• **WHAT YOU NEED TO DO**:
Given the listing below, the answer must be only the number of lines containing the string "computer".

———

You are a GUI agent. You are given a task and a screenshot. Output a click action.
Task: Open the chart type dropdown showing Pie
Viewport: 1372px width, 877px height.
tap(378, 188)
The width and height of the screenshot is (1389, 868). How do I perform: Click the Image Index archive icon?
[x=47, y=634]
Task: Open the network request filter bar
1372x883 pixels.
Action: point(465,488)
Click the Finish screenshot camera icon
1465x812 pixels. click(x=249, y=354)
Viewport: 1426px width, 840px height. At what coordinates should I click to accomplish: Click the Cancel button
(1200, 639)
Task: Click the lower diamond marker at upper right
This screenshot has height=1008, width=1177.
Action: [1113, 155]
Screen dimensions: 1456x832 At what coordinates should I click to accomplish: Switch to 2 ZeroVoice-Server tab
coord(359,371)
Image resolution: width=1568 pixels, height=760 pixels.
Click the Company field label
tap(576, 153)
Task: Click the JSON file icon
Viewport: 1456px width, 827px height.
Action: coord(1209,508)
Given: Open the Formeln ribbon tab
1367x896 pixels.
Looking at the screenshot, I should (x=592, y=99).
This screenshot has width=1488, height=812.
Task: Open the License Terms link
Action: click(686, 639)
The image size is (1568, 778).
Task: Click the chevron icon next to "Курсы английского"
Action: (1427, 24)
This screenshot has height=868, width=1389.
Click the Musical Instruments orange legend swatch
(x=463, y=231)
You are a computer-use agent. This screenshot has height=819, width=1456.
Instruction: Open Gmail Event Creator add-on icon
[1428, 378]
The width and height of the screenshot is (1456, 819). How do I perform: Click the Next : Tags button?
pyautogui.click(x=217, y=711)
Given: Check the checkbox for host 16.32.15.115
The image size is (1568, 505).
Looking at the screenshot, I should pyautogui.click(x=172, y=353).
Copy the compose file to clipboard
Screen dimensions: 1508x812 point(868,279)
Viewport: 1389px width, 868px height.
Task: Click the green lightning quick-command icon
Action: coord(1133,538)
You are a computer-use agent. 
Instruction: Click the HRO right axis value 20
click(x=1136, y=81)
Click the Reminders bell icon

———

• **ANSWER TO THIS PROBLEM**:
2